Für Lara ist der offene respektvolle Umgang unter den Teilnehmer*innen etwas, was sie in dem Ausmaß nur digital erfahren und sie überrascht hat. „Bei den Anfangsfragen waren auch einige dabei, die etwas sehr genau waren. Da habe ich mit meiner Gruppe besprochen, dass wir über diese Fragen nicht so ausführlich reden wollen. Und das wurde von der ganzen Gruppe mitgetragen und von den Leitungen respektiert.“
Digitaler Seminarspirit
Justin, der seinen Freiwilligendienst in einer digitalen Erlebniswelt leistet und selbst Medienkurse für Kinder leitet, ist schon zum wiederholten Mal dabei. Er ist begeistert, bei den digitalen Bildungsseminaren auch Leute außerhalb des eigenen Landkreises zu treffen und in den verschiedenen Gruppen kreativ miteinander arbeiten zu können. Und er ist ein Fan der vielen lustigen Spiele und Methoden, durch die das Ganze einen hohen Spaßfaktor bekommt. Auch das machen die beiden Kursleiterinnen ganz bewusst. Kein Informations-Overload und Stoff durchziehen, sondern eine Vielfalt der Methodik – immer auch mit inklusivem Ansatz. „Wir versuchen Methoden zu finden, die möglichst ohne Einschränkung für alle funktionieren und wir legen sehr viel Wert auf Humor, sodass der Spaß nicht zu kurz kommt und man gemeinsam lachen kann“, sagt Vera. Sie freut sich, wenn auch Bildungsreferent*innen bei der abschließenden Werkschau vorbeischauen und etwas davon mitbekommen, dass es auch im Digitalen einen Seminarspirit gibt.

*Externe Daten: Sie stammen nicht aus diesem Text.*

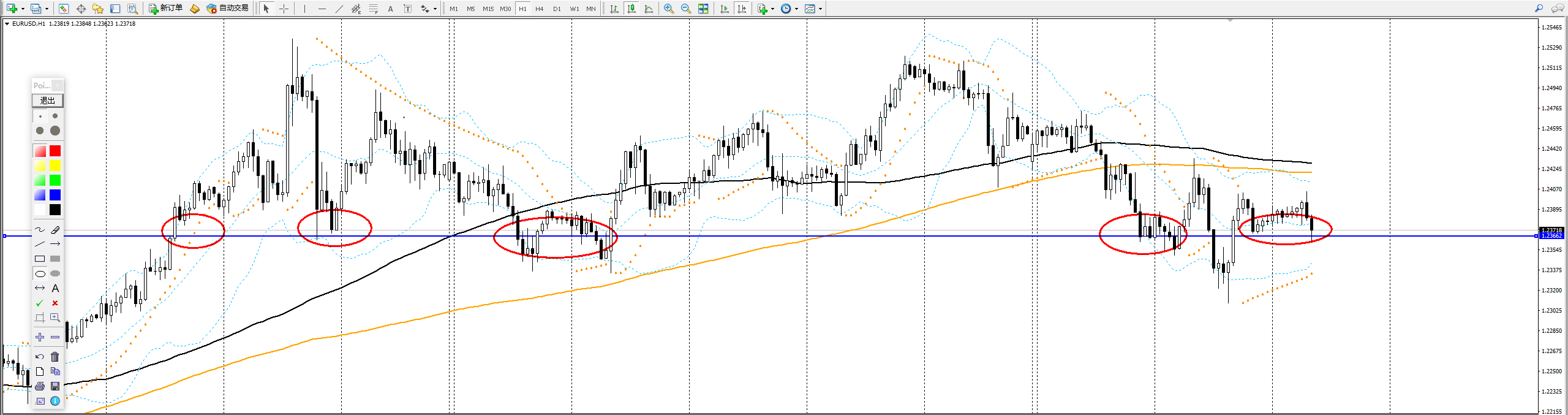Click the zoom in magnifier toolbar icon
The height and width of the screenshot is (415, 1568).
pos(669,9)
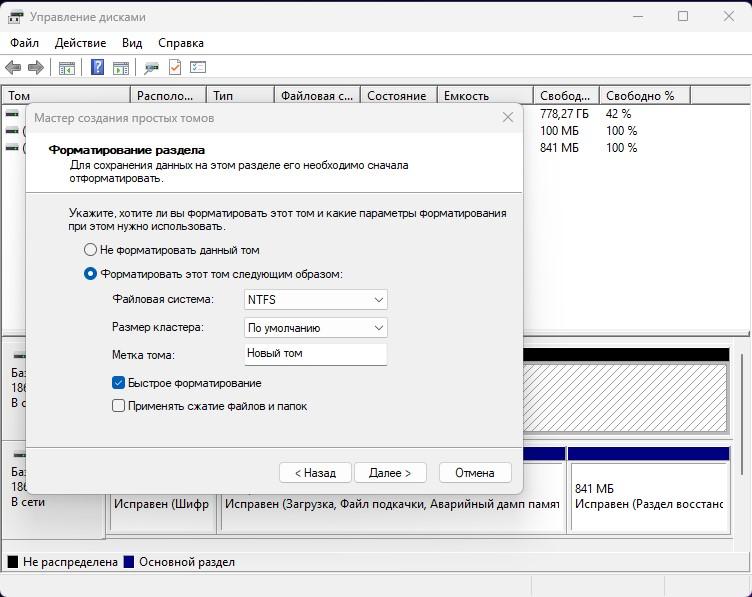Click the checklist settings toolbar icon

pyautogui.click(x=198, y=68)
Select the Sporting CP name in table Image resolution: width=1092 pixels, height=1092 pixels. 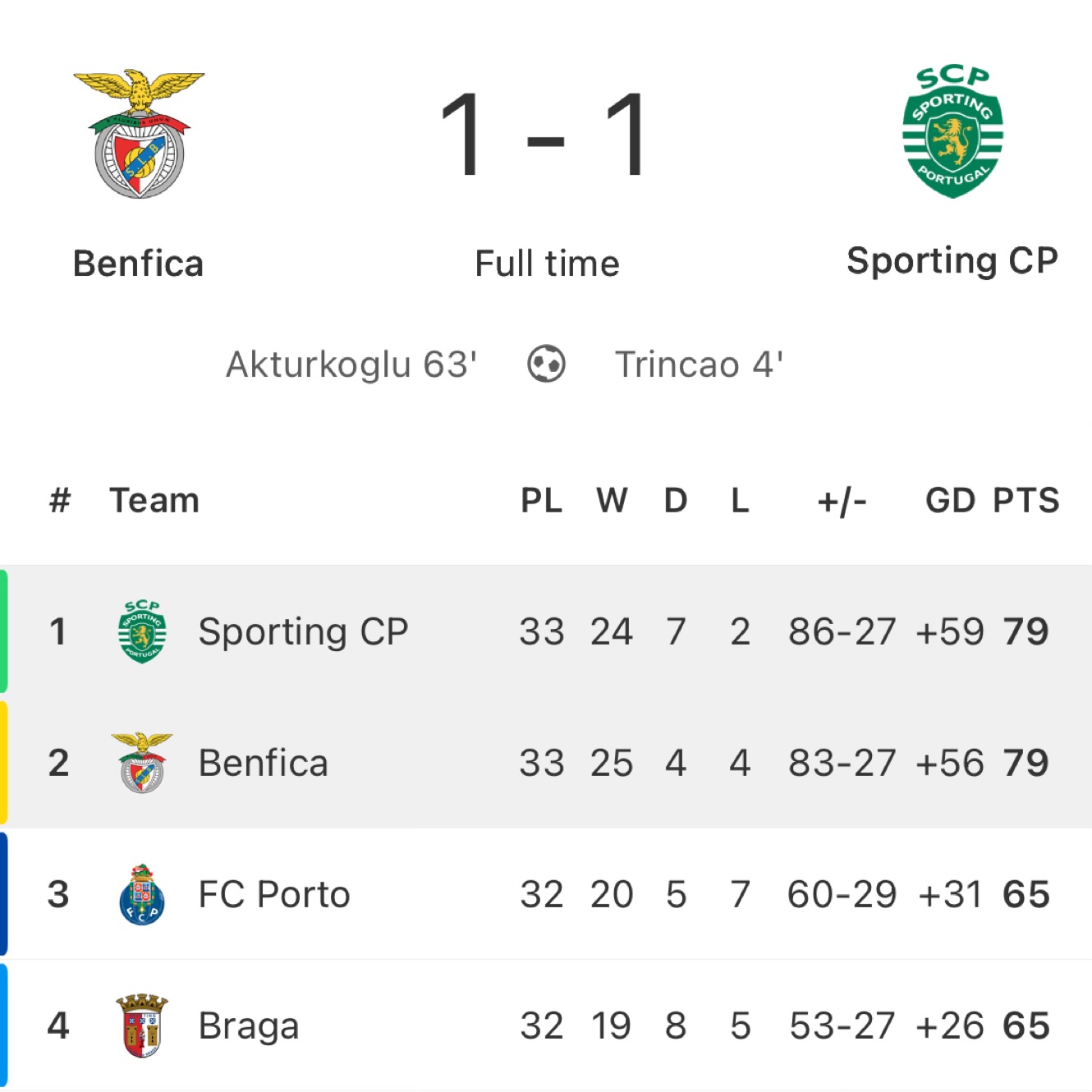pos(303,632)
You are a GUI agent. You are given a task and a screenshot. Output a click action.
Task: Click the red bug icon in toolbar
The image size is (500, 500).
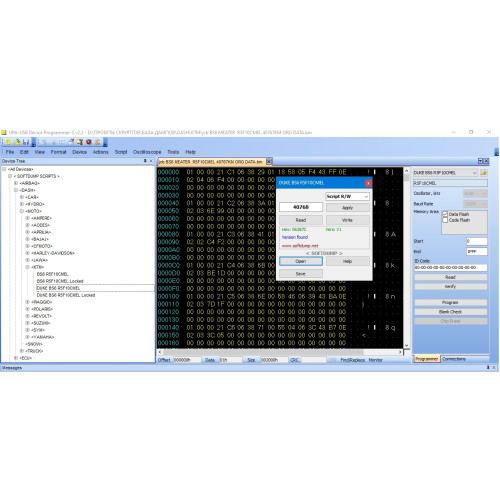click(x=89, y=142)
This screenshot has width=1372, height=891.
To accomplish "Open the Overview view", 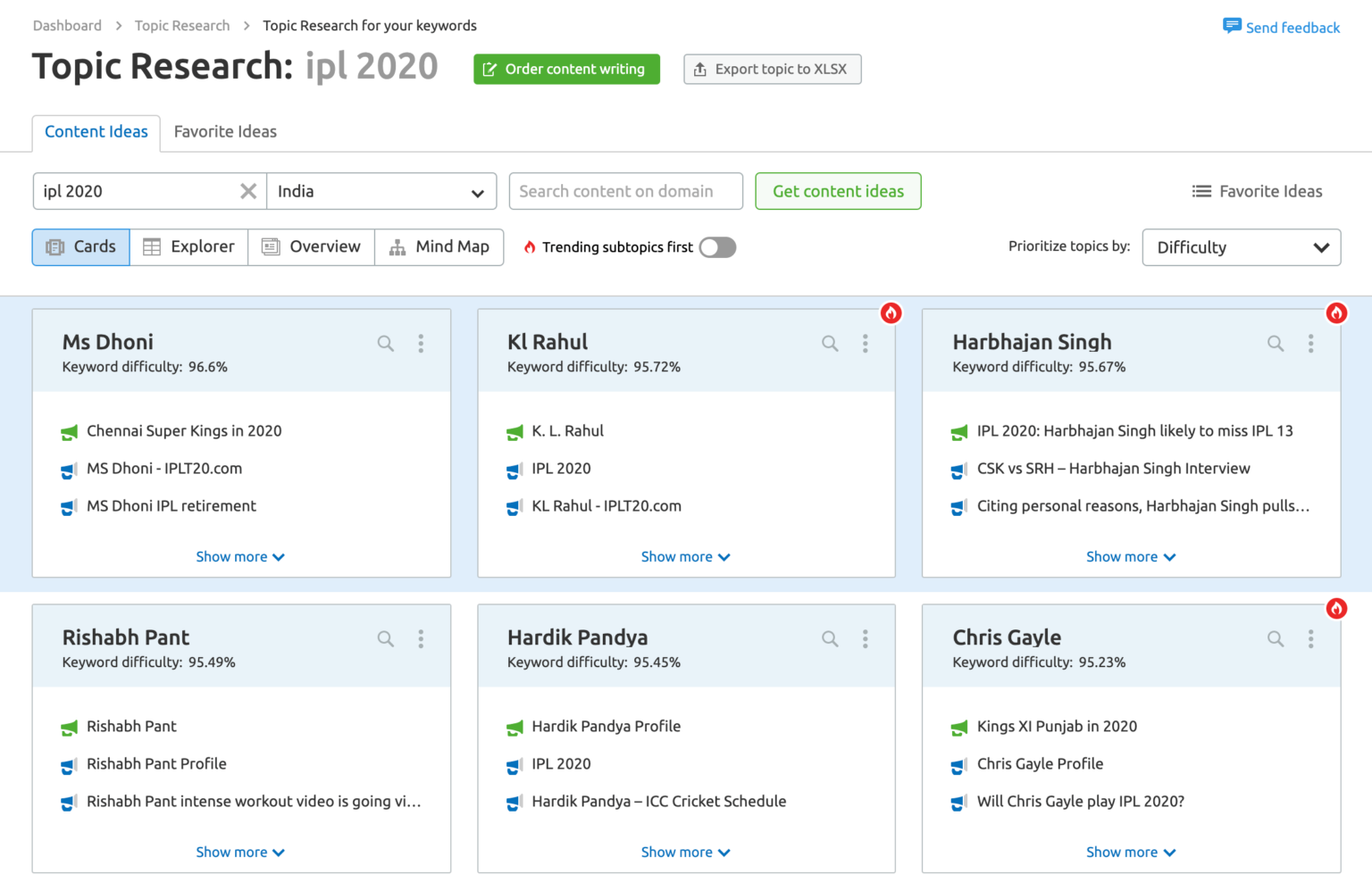I will [311, 246].
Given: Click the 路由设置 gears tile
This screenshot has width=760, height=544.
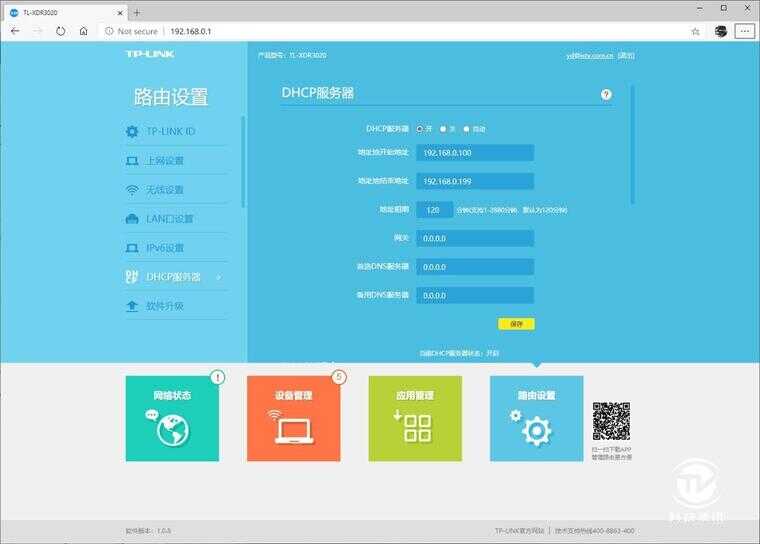Looking at the screenshot, I should pos(536,419).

Denn so sehr beide Freiwillige* von den digitalen Bildungsseminaren schwärmen, so mussten sie doch auch Hürden überwinden, um überhaupt erst einmal dort zu landen. Lara ist es deswegen sehr wichtig, dass Träger und Bildungsreferent*innen von dem Programm wissen und das Digitale pro-aktiv anbieten, damit „Menschen, die Einschränkungen haben, wissen, dass es diese Möglichkeit gibt.“ Vera und Alena haben deshalb eine Sprechstunde für Träger eingerichtet, im Rahmen derer die Freiwilligen* wie Justin und Lara sich mit den pädagogischen Mitarbeiter*innen aus ihrem Bundesland treffen, auch um mehr von ihren Erfahrungen aus den digitalen Bildungstagen zu teilen.
Die digitalen Bildungsseminare werden von Vera Mai und Alena E. Lyons in Zusammenarbeit mit der BKJ e. V. und Demokratie und Dialog e. V. angeboten. Die Bildungsseminare sind nach Absprache mit dem Träger für alle Freiwilligen* in den Freiwilligendiensten Kultur und Bildung in Deutschland offen.